We wholeheartedly agree with this and are happy to dedicate more space to the justifications in an eventual camera-ready version which allows one more page.
Regarding lines 5-6, [...] Some SBI methods, such as most ABC methods, may have very slow inference times, potentially taking hours depending on the simulator. Therefore, the statement "overcoming sampling inefficiency at [simulator-based] inference time" might not be advantageous in the general SBI sense -- you clearly meant something different, so I proposed to clarify that.
We indeed misunderstood your initial comment and apologize for the inconvenience. Thank you for the clarification, and we are glad to realize that we are on the same page here.
Regarding response to my question "why not simply use other SBI methods instead?" [...]
Thank you for this clarification, we misunderstood the initial comment and apologize for that. We will expand the section on SBI methods with those fast-and-high-accuracy methods for lower-dimensional data. We agree that the requirements of a modeler differ depending on the tasks and NPE/FMPE/CMPE are not the right hammer for every nail.
Regarding "For context: presenting simulation models as programs with latent program states dates back to the seminal paper 'The frontier of simulation-based inference'", it is worth noting that simulator-based inference, also known as "likelihood-free inference", dates back at least to the 1990s and originates from statistics. Including references to these earlier seminal papers could provide a more comprehensive historical context.

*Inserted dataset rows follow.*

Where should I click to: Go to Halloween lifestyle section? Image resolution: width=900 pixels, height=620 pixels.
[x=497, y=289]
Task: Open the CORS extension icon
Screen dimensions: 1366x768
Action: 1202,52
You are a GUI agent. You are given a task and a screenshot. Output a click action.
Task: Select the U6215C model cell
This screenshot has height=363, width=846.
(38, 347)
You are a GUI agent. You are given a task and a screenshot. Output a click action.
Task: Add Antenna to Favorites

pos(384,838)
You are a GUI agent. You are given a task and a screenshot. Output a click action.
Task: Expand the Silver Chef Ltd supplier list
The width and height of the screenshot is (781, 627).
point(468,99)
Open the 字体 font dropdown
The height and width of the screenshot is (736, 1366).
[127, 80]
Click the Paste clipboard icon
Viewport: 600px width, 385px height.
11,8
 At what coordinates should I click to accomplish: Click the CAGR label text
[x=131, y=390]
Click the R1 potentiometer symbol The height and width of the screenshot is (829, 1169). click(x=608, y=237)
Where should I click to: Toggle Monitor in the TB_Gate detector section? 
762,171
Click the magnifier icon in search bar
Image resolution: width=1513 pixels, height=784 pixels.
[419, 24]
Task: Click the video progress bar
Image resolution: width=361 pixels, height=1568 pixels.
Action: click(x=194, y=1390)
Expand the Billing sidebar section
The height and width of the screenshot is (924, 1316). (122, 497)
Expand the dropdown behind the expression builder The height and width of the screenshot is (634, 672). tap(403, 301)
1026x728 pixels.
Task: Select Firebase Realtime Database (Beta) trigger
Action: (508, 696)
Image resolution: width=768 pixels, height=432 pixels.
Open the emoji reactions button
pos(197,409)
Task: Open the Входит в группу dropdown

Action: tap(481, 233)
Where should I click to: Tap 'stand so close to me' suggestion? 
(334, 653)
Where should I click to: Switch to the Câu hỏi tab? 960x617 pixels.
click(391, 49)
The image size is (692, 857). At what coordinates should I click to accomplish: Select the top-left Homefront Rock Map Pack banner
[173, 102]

Thank you for this clarification and suggestion. We will gladly include references to these earlier seminal papers to paint a comprehensive historical context of the LFI/SBI field.
I thank the authors for their clarifications. After revisiting the experiments in light of their comments, I recognize that FMPE indeed performs poorly on tasks requiring mode separation. This may be due to suboptimal hyperparameter settings, though as I understand the CMPE hyperparameters were not adjusted either. It only seems fair to conclude that CMPE indeed performs better for multimodal posteriors.
While I still believe comparing 1000 steps of FMPE against 30 steps of CMPE in terms of speed is unfair, I now better understand the authors' point that their method achieves comparable performance in shorter time and may even outperform FMPE in accuracy with more steps. A suggestion for the revised version would be to include all evaluation metrics in one table for easier comparison, though I understand this may be unreasonable to expect in the short term of the discussion period. Overall, the method offers a clear empirical performance gain with about a 30% increase in training time, which seems justified.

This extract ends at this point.